The best and most cost effective type of borate product is boric acid. It takes 47.5 lbs of boric acid to get 50 ppm in a 20,000 gallon pool.
These are some best water quality practices that will help to reduce the potential for algae to get a foot hold in pools.
- pH 7.2 to 7.5-the lower the better
- CYA no more than 30 ppm
- Phosphates below 200 ppb
- Nitrates less than 10 ppm
- Borates at level of 50 ppm
Algaecides can be used and are recommended during warm weather and heavy swimming season. Poly-quat is one of the best all around algae preventors and especially good in the prevention of green free floating algae.

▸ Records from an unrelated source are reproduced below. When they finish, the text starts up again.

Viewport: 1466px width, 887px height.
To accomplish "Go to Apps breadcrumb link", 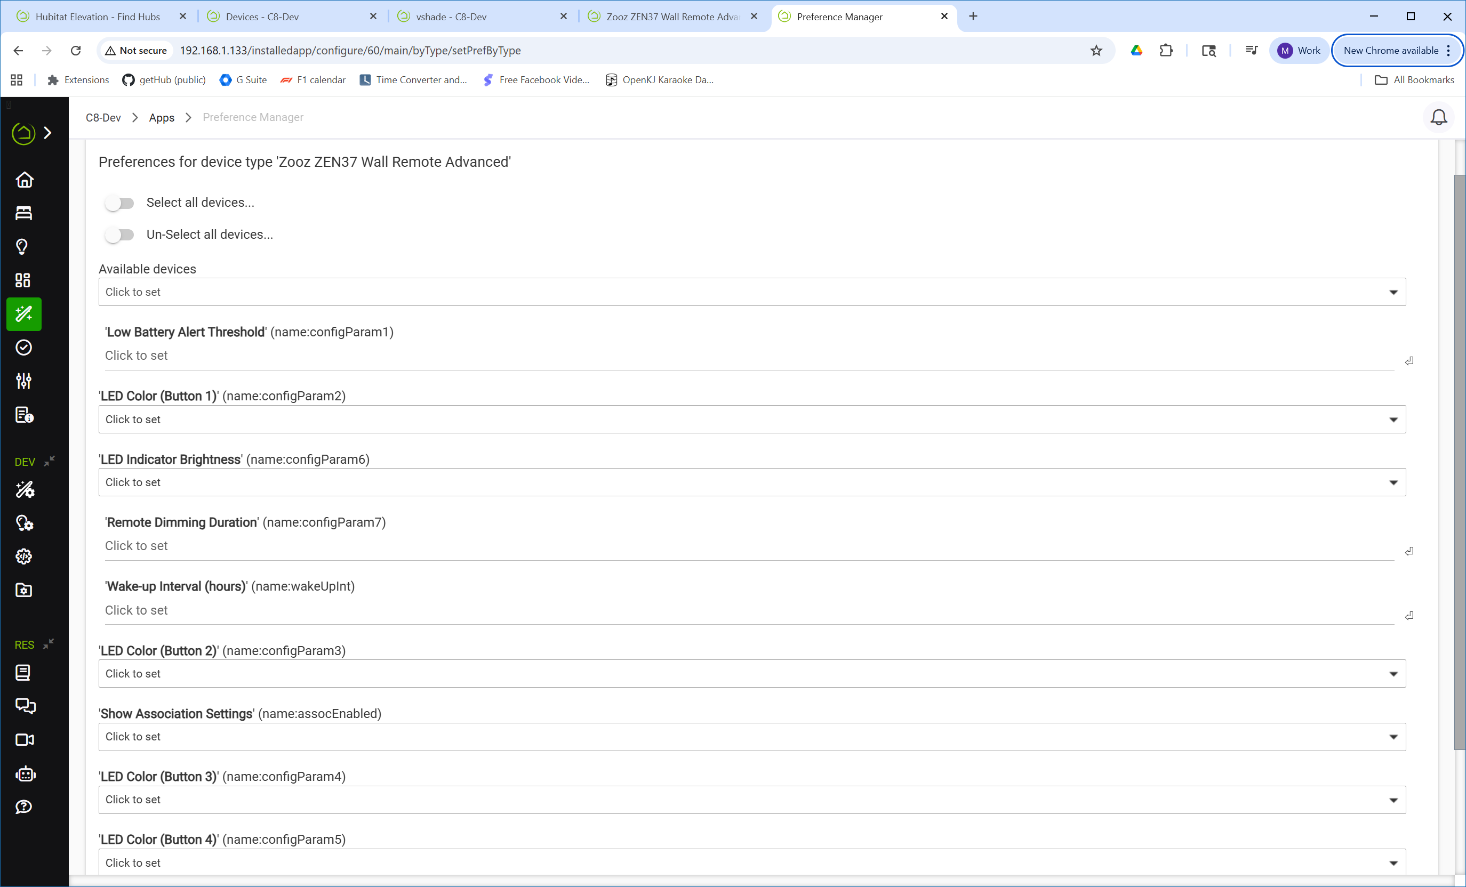I will [161, 118].
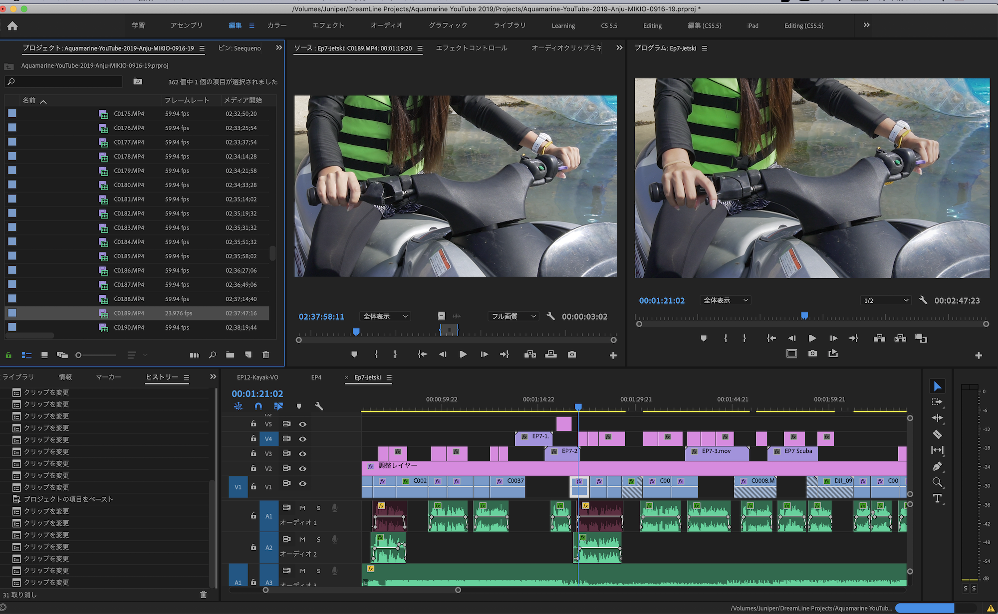Toggle lock on track V5
998x614 pixels.
tap(253, 424)
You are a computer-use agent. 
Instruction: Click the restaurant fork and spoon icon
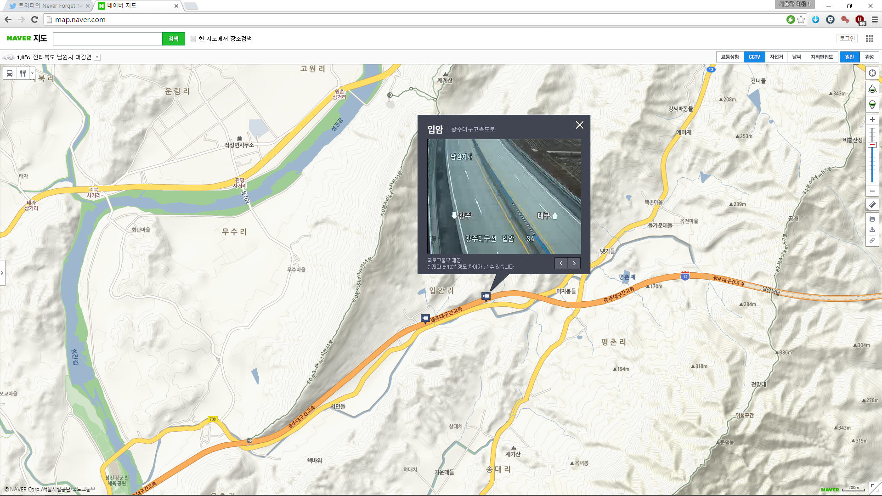(x=23, y=73)
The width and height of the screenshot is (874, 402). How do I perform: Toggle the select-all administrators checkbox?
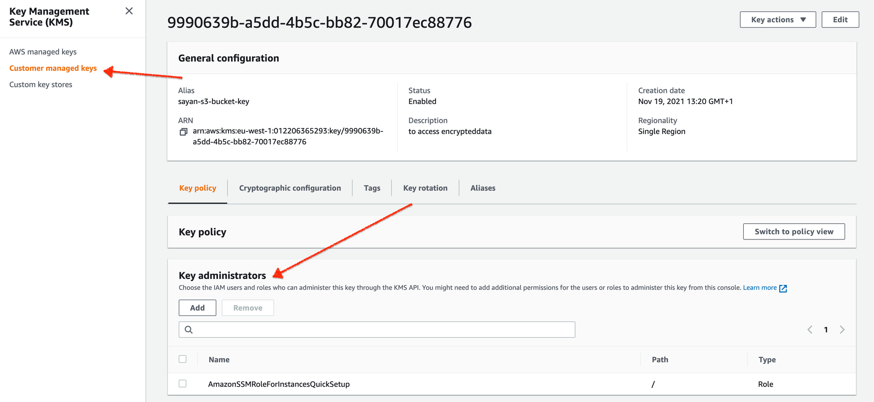click(183, 359)
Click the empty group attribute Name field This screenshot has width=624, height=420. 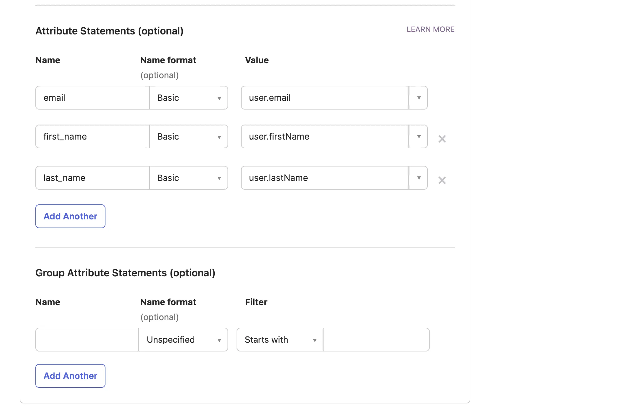[x=86, y=340]
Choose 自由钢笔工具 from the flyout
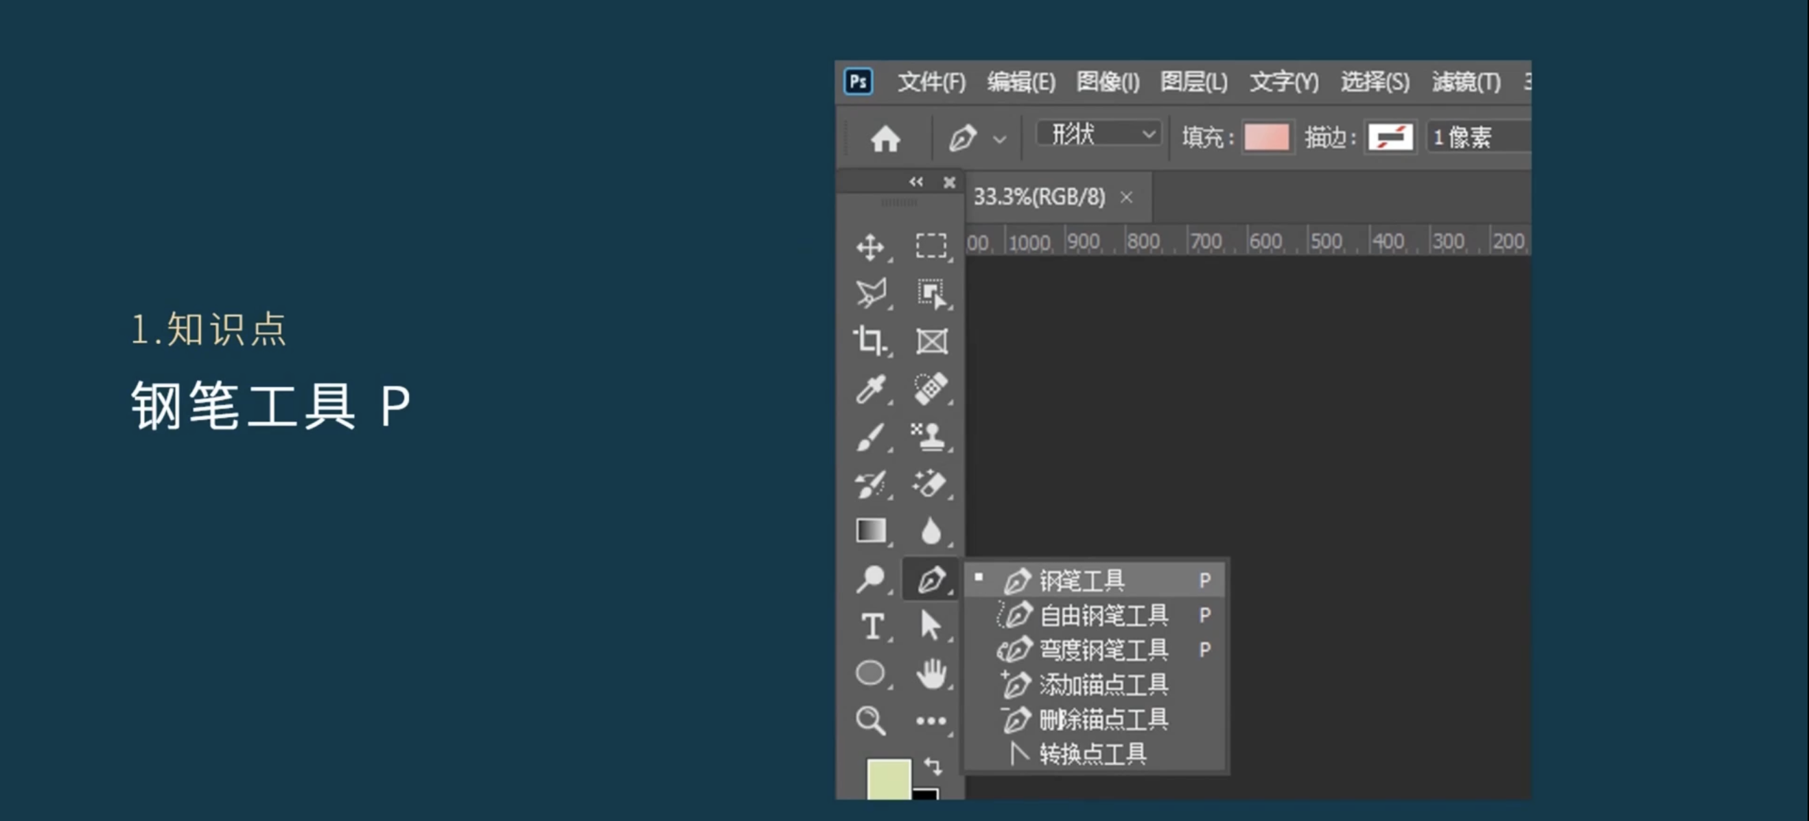The image size is (1809, 821). click(1103, 616)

Copper based algaecides are especially good against blue green forms of cyanobacteria, black algae and yellow algae. As long as pH remains balanced staining from metallic algaecide will not be a problem. There are also green swamp to clear products which incorporate the use of sodium ammonium combined with chlorine to bring the pool from green back to blue within 24 hours. These are all additional tools in the fight to keep algae out of pools. Good water quality practices and regular brushing of pools are still the best foundational routines for prevention.